Germann Hannes · Ständerat · 2019-09-16
Germann Hannes · Ständerat · Schaffhausen · Fraktion der Schweizerischen Volkspartei · 2019-09-16
Wortprotokoll
Ich bitte Sie im Sinne des Präsidenten und Kommissionssprechers der WAK-SR, auf die Vorlage einzutreten und die Minderheiten Hefti und Caroni jeweils abzulehnen.
Die Begründungen der Antragsteller für die Rückweisung haben mir zwar noch gut gefallen, vor allem auch das Beispiel mit dem Panzer 68. Das kann wahrscheinlich auch Herr Bundespräsident Maurer bestätigen, wir hatten ja als einstige Stabsmitarbeiter in der Panzerbrigade viel mit diesen unmöglichen Gefährten zu tun, nicht wahr? Man hat es mit den jeweiligen Erneuerungen aber immerhin geschafft, die Gefährte etwas länger in Betrieb zu halten, als das vielleicht sonst üblich gewesen wäre. Vor allem aber: Wenn Sie mit einer neuen Panzerbeschaffung gekommen wären, dann wäre das wahrscheinlich noch einmal zehn oder zwanzig Jahre länger gegangen - wenn es der alte doch auch noch tut.

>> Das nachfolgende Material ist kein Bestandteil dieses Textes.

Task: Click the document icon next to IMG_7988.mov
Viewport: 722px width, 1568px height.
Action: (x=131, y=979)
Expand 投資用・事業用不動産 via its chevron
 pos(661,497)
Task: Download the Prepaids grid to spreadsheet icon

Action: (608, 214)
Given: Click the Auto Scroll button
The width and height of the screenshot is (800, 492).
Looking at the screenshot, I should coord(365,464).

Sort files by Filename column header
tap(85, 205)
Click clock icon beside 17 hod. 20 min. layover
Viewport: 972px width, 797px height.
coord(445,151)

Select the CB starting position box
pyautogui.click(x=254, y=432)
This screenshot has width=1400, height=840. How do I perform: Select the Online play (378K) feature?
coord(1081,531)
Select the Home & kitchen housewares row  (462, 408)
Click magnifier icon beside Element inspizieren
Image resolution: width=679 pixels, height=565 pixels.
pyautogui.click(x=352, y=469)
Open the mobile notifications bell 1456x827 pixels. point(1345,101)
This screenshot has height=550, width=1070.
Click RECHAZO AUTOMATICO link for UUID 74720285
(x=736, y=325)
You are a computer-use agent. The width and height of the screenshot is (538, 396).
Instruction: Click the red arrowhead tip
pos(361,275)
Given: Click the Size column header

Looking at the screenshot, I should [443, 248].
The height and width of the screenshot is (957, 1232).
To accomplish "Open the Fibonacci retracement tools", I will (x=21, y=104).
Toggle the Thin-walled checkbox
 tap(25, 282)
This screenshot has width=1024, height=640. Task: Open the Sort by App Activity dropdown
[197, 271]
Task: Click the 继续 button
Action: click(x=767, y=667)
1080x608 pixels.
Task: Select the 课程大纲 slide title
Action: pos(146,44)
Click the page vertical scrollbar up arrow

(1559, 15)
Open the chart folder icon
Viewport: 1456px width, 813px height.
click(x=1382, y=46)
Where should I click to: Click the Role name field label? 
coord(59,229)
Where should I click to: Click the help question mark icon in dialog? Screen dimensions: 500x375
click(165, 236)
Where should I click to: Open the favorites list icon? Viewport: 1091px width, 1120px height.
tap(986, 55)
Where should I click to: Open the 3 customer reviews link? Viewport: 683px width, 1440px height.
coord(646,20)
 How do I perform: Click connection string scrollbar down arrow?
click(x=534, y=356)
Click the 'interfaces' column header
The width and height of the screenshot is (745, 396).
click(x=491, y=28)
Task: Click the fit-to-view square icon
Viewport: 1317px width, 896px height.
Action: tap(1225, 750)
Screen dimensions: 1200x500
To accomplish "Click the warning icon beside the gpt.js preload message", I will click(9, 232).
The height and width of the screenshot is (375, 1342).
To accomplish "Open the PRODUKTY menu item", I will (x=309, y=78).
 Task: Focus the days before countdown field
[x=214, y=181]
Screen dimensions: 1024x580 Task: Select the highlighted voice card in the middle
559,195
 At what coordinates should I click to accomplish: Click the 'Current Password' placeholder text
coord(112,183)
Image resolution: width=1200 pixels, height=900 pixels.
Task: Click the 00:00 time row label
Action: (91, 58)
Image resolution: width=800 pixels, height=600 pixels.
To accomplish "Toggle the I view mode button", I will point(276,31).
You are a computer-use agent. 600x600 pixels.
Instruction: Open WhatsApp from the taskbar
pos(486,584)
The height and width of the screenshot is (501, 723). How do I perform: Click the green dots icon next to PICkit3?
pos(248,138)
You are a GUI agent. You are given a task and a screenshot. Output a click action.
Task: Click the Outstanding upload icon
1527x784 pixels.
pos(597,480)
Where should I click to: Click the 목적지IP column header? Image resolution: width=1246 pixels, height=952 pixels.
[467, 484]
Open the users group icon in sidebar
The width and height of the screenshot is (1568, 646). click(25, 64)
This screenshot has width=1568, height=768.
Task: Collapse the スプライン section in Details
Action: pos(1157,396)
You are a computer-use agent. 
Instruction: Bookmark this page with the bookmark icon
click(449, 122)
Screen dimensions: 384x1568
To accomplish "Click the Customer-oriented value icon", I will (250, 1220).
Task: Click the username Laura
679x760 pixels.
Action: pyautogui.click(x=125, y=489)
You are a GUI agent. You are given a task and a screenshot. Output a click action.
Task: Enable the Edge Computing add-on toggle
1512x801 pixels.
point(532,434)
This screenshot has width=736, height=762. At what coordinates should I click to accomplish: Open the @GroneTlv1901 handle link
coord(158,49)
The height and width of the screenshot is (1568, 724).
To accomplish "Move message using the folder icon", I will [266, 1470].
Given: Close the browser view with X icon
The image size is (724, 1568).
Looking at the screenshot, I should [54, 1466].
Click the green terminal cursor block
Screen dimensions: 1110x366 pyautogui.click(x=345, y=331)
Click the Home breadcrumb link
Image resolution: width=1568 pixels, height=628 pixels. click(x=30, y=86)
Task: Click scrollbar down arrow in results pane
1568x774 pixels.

Nun haben wir ein Familienbesteuerungsrecht, das sicher nicht ideal ist, das wissen wir alle. Das Bundesgerichtsurteil ist zwar noch nicht ganz so alt wie der Panzer 68, aber es stammt von Mitte der Achtzigerjahre, ist also auch schon ordentlich in die Jahre gekommen. Ich möchte einfach nicht, dass es auch ein 50-Jahr-Jubiläum gibt, bis wir vielleicht eine Lösung haben. Genau das erreichen wir natürlich mit der Rückweisung, dann beginnt die ganze Übung wieder von vorne, und wir alle, die wir hier drin sind, kennen die Diskussion. Es gibt eine gute Hälfte, die für das bisherige Modell mit dem Splitting ist, und es gibt einen fast so grossen Anteil, der für die Individualbesteuerung plädiert. Wir werden uns wahrscheinlich nicht so schnell einigen.
Aber in dieser Zeit werden die über 700[NB]000 Ehepaare mit einem erheblichen Nachteil munter weiter benachteiligt, und diese Benachteiligung beläuft sich bei 704[NB]000 Ehepaaren - nach den neuesten Zahlen - auf über 10 Prozent. Also sind 1,4 Millionen Leute in diesem Land steuerlich ziemlich krass benachteiligt. Da können wir doch nicht einfach zuschauen und eine intellektuelle Debatte um diese Individualbesteuerung führen. Das kann man meinetwegen auch, aber jetzt bringen wir doch einmal das hier ins Trockene!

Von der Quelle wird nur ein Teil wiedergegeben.